EXERCISE DETAILS:
Determine the number of lines in the data below that contain the string "Becoming", and respond with that number alone.

══════════

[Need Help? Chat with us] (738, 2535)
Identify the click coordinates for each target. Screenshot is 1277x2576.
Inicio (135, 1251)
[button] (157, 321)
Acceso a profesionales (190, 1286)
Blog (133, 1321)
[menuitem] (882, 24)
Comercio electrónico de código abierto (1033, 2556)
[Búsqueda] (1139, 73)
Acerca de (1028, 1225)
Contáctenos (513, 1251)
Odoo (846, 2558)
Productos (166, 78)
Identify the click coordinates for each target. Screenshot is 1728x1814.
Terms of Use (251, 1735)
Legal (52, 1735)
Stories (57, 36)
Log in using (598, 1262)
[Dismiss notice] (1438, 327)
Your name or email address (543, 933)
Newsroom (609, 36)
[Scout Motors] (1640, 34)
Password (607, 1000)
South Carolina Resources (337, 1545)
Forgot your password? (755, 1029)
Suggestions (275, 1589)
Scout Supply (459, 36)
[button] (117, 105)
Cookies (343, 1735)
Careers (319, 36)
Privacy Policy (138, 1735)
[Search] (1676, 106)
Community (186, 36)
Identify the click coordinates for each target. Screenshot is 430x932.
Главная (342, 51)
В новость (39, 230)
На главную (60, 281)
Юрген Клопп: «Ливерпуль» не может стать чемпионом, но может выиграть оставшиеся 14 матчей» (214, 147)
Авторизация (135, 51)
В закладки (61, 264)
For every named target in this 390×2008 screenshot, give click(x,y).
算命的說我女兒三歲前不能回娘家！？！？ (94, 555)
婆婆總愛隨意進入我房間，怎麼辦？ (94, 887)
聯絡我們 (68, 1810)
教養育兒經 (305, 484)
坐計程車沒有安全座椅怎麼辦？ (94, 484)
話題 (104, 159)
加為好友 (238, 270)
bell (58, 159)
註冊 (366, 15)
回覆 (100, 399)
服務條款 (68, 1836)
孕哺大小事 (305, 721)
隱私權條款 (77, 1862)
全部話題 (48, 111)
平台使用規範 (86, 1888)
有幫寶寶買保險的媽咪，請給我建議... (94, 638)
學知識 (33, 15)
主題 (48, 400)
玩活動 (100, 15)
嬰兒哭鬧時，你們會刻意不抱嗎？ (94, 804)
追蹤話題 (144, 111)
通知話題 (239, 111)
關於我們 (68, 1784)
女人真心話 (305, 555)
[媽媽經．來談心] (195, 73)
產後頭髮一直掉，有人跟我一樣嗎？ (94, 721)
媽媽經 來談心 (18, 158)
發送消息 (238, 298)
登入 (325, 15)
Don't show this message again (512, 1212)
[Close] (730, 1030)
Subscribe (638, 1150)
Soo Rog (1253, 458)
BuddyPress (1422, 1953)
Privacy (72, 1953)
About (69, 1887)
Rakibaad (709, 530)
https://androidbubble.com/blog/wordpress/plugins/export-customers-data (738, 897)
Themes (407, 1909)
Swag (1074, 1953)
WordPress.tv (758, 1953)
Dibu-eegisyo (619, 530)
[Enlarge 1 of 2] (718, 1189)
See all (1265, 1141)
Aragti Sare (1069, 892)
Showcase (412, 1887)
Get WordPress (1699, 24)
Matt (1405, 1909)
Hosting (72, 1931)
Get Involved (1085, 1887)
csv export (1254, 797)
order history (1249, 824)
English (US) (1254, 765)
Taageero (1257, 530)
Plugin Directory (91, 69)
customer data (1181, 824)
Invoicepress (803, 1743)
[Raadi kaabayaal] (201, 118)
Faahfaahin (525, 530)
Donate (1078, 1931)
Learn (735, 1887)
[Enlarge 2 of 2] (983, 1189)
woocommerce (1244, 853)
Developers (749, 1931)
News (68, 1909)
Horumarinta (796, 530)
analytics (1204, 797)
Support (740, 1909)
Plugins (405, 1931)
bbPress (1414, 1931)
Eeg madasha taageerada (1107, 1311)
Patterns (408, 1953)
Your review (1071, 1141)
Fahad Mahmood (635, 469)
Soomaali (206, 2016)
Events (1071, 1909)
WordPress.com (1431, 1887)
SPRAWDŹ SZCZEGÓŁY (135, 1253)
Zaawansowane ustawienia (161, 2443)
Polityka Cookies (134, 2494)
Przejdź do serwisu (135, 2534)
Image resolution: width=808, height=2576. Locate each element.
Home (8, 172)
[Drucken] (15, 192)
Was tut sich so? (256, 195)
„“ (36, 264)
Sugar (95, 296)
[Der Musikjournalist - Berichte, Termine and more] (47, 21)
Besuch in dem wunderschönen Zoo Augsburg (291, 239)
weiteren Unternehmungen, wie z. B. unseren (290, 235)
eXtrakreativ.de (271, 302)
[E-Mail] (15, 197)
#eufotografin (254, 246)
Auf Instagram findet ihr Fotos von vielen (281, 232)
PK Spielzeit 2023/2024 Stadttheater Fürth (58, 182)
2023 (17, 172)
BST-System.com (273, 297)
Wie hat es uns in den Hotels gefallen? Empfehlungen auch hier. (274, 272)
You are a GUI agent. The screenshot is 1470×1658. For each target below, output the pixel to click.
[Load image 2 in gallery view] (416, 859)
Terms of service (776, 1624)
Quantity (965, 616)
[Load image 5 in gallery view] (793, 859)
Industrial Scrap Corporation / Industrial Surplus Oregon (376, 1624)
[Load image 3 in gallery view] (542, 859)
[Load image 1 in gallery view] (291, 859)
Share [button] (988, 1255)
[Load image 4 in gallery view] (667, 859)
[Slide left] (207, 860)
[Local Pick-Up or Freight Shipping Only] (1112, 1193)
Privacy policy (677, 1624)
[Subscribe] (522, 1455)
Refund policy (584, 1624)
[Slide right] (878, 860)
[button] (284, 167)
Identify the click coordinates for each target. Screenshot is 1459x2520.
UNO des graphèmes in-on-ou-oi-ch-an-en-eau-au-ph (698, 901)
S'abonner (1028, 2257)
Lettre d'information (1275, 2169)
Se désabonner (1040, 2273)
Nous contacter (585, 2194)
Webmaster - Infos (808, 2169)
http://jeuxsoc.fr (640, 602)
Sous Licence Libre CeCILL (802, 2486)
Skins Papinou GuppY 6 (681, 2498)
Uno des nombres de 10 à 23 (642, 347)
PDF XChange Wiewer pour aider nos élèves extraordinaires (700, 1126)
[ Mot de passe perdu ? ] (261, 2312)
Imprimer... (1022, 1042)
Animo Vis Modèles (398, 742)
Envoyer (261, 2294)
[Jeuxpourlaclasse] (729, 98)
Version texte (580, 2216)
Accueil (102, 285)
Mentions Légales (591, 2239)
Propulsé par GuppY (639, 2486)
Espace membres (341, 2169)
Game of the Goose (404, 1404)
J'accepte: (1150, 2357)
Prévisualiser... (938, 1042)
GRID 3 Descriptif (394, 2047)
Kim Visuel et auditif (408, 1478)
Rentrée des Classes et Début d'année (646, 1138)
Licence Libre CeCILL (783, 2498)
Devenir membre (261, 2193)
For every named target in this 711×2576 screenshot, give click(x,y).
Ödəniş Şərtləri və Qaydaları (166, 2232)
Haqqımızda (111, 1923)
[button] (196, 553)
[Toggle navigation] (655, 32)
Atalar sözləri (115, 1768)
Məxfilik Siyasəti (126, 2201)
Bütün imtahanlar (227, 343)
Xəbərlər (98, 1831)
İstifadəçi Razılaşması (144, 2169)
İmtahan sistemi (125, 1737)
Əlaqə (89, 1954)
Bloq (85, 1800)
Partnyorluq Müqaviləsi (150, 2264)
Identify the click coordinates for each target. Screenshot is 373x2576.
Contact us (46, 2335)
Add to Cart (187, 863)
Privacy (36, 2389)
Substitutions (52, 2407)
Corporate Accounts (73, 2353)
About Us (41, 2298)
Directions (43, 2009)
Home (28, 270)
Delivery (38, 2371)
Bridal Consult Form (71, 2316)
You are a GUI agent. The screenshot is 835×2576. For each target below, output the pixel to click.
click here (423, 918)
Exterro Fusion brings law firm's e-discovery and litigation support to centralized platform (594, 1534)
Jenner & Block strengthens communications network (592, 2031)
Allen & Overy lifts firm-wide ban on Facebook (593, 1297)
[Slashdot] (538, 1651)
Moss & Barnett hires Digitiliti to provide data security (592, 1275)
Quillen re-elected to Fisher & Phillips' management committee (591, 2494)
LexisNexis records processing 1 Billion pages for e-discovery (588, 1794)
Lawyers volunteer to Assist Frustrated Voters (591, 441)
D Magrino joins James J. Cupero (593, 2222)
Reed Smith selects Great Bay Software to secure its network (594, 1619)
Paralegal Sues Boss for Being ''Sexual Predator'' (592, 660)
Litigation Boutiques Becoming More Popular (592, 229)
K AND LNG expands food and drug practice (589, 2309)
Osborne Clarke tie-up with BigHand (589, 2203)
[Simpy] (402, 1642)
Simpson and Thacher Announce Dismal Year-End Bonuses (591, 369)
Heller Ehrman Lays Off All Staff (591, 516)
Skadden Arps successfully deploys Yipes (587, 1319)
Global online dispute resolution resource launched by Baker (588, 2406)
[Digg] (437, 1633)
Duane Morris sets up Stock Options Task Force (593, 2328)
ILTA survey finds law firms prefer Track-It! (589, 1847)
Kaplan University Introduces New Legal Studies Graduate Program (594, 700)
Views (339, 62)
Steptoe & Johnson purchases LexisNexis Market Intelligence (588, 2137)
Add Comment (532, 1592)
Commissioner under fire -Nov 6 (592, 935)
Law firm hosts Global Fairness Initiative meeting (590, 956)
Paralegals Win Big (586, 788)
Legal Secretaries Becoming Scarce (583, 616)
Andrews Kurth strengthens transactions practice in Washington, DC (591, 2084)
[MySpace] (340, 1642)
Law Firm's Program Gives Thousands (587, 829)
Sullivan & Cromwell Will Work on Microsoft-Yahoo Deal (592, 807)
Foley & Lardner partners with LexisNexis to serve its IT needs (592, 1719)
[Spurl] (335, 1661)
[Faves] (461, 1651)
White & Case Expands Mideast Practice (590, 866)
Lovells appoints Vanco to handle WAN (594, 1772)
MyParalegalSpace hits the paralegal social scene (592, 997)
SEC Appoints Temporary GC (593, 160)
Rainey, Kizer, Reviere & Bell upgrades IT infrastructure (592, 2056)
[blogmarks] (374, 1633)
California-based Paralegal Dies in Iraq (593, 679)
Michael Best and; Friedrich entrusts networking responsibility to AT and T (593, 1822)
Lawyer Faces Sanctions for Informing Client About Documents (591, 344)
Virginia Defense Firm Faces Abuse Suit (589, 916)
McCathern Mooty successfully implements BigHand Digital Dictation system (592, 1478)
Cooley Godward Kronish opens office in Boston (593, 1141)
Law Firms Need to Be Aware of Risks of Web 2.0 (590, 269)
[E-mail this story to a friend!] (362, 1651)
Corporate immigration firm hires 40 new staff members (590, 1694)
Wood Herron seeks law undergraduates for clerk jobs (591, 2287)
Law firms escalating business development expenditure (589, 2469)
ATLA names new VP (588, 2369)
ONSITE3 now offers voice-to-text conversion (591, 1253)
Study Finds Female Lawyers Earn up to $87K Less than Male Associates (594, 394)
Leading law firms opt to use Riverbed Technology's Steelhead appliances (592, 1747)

══════════

SOLUTION TO THIS EXERCISE:
2